As AI models become more accessible and context windows grow larger, the cost of tokens matters more than ever.
Standard JSON is verbose — full of brackets, quotes, and repeated field names that consume tokens without adding meaning.
TOON (Token-Oriented Object Notation) is a compact, human-readable encoding of the JSON data model designed specifically for LLM prompts.
It reduces token usage by ~40% on typical datasets while remaining fully lossless and bidirectional.

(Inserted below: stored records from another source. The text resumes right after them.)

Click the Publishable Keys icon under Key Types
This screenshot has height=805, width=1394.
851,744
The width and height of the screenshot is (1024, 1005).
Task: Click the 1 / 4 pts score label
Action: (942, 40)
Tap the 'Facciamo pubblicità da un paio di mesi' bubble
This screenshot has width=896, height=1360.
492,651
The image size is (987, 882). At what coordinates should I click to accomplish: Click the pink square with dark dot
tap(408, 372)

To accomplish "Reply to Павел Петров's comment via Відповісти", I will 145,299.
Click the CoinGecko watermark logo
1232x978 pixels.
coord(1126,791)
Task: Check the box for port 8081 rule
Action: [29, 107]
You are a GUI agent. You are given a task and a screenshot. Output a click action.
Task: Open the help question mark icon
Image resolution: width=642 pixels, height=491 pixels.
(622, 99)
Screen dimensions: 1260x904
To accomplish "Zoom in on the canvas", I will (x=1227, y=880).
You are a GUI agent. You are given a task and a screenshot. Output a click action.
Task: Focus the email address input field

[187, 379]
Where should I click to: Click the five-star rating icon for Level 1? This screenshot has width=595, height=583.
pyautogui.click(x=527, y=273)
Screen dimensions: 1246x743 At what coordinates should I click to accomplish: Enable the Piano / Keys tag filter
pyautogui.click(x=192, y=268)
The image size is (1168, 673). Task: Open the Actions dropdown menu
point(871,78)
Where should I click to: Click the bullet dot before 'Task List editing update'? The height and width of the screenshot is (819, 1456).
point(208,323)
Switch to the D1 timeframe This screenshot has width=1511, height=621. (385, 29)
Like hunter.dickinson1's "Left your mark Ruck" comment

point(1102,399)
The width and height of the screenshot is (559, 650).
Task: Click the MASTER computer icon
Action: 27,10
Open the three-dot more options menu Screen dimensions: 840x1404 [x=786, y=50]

This guide explains what TOON is, how it works, when to use it, and how to integrate it into your AI workflows.
What Is TOON?
TOON is a serialization format that encodes the same data model as JSON — objects, arrays, strings, numbers, booleans, and null — but with significantly fewer tokens.
It combines:
- YAML-like indentation for nested objects
- CSV-style tables for uniform arrays
- Explicit metadata for array lengths and field headers
Here's a real example comparing JSON and TOON:
JSON (288 tokens)
{
"context": {
"task": "Our favorite hikes together",
"location": "Boulder",
"season": "spring_2025"
},
"friends": ["ana", "luis", "sam"],
"hikes": [
{
"id": 1,
"name": "Blue Lake Trail",
"distanceKm": 7.5,
"elevationGain": 320,
"companion": "ana",
"wasSunny": true
},
{
"id": 2,
"name": "Ridge Overlook",
"distanceKm": 9.2,
"elevationGain": 540,
"companion": "luis",
"wasSunny": false
},
{
"id": 3,
"name": "Wildflower Loop",
"distanceKm": 5.1,
"elevationGain": 180,
"companion": "sam",
"wasSunny": true
}
]
}
TOON (168 tokens, 42% fewer)
context:
task: Our favorite hikes together
location: Boulder
season: spring_2025
friends[3]: ana,luis,sam
hikes[3]{id,name,distanceKm,elevationGain,companion,wasSunny}:
1,Blue Lake Trail,7.5,320,ana,true
2,Ridge Overlook,9.2,540,luis,false
3,Wildflower Loop,5.1,180,sam,true
The data is identical — but TOON eliminates:
- repeated field names
- excessive braces and brackets
- redundant quotes
- visual noise
How TOON Works
TOON uses three key innovations to achieve token efficiency:
1. Indentation Instead of Braces
Like YAML, TOON uses indentation to represent nesting:
user:
name: Alice
settings:
theme: dark
No { or } needed.
2. Tabular Arrays with Field Headers
For arrays of objects with the same structure, TOON declares fields once:
users[2]{id,name,role}:
1,Alice,admin
2,Bob,user
Instead of:
{
"users": [
{"id": 1, "name": "Alice", "role": "admin"},
{"id": 2, "name": "Bob", "role": "user"}
]
}
3. Explicit Metadata for LLM Guardrails
TOON includes:
[N]— array length declaration{fields}— explicit field headers
This gives models clear structure to follow, improving parsing accuracy.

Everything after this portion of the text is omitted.